A pesar de las advertencias de autoridades ambientales y organizaciones científicas, muchos visitantes se acercaban a tocarlos, alimentarlos o grabarlos con sus cámaras de acción, diluyendo cada vez más la frontera entre fauna salvaje y atracción turística.

En ese contexto, lo que ocurrió en abril no es tanto un giro "monstruoso" de los tiburones como la consecuencia biológica de una serie de decisiones humanas. Los escualos detectan débiles señales eléctricas con órganos especializados y son extremadamente sensibles a vibraciones y olores en el agua.

Acostumbrados a recibir sobras de pescado o carnada desde embarcaciones, un objeto brillante como una cámara, asociado a una silueta humana, pasa de ser una simple curiosidad a un posible estímulo de comida. Basta una mordida errónea que provoque sangre para que, en un grupo altamente competitivo, otros individuos se lancen también a morder.

El episodio llega, además, en un momento en que los datos globales sobre ataques de tiburón ayudan a poner las cosas en perspectiva. Según el International Shark Attack File, en 2024 se investigaron 88 interacciones tiburón-humano, de las cuales 47 fueron mordiscos no provocados y solo cuatro resultaron mortales; cifras bajas si se comparan con la última década.
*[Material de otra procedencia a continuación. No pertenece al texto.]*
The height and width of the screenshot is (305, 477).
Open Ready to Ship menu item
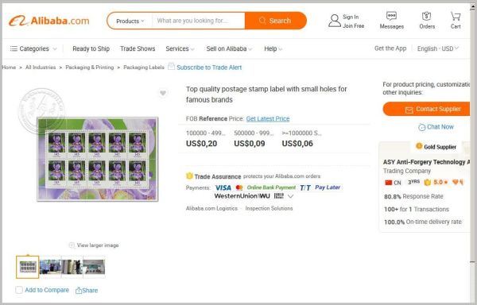(x=91, y=48)
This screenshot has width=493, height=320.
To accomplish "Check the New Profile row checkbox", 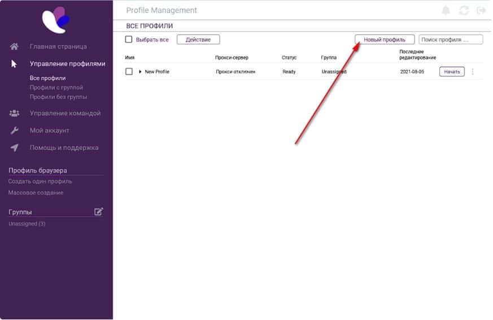I will click(x=129, y=72).
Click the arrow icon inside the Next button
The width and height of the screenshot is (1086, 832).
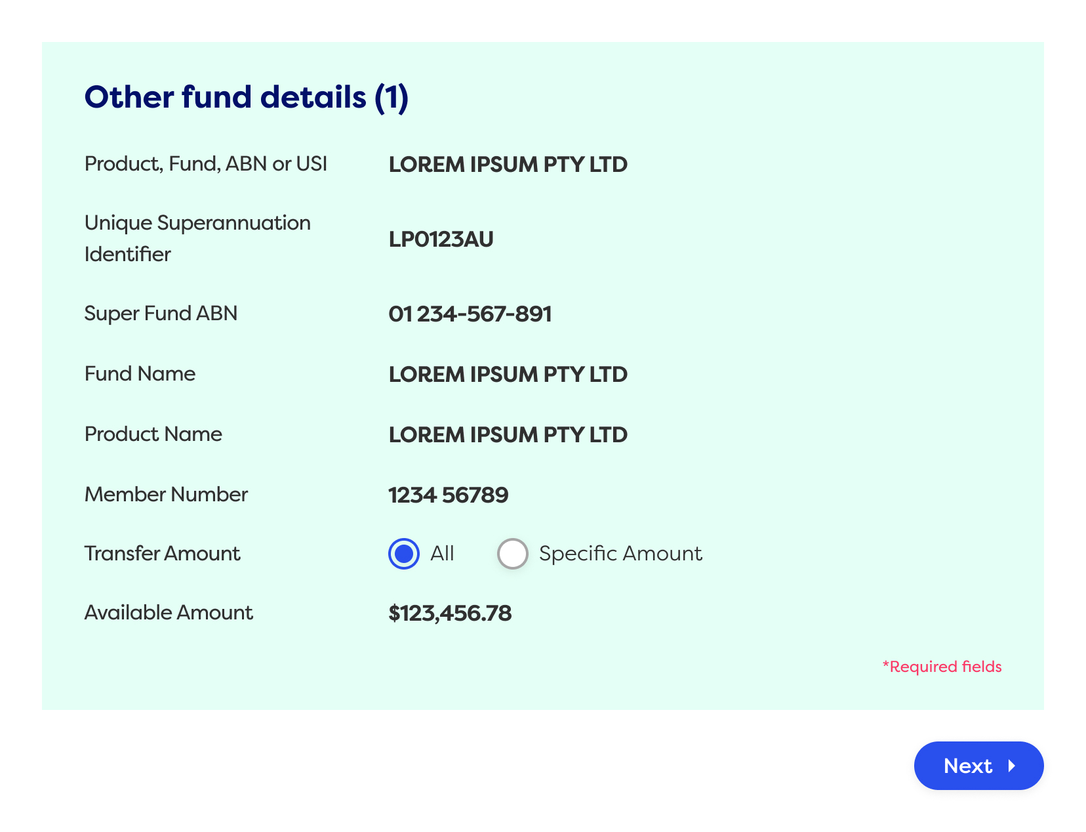pos(1013,766)
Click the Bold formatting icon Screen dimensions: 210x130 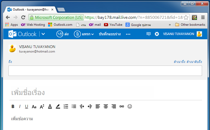pyautogui.click(x=13, y=106)
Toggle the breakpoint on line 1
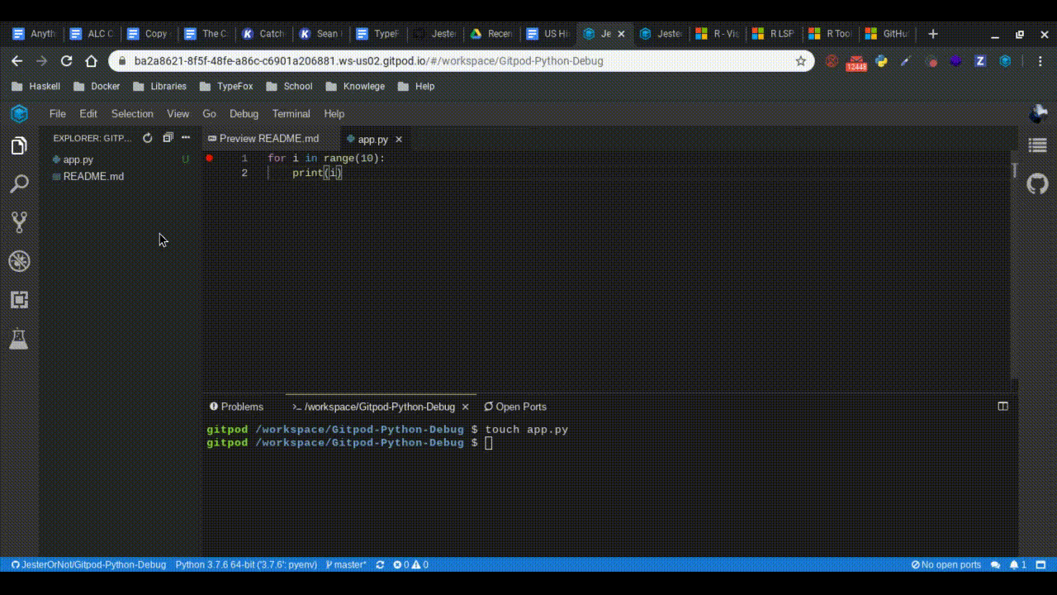Screen dimensions: 1057x595 tap(209, 158)
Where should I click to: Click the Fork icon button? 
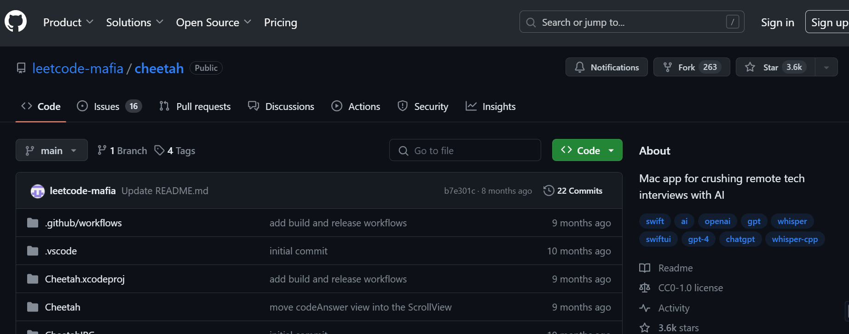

De hecho, diversos estudios apuntan a que el aumento de encuentros tiene más que ver con la cantidad de personas en el agua, el auge de deportes acuáticos y el calentamiento de los océanos que con una supuesta "sed de sangre" de los tiburones.

La tragedia de Hadera pone frente al espejo a una industria, la del ecoturismo, que puede ser una gran aliada de la conservación, pero también un problema si se gestiona mal. Los tours para "nadar con tiburones" generan ingresos, cambian percepciones y ofrecen alternativas a la pesca de escualos, un negocio que ha esquilmado a muchas poblaciones en todo el mundo.

Pero cuando esos tours se basan en tirar comida al agua, eliminar el miedo natural del animal y animar a los visitantes a acercarse cada vez más, se convierte en una receta casi literal para el desastre.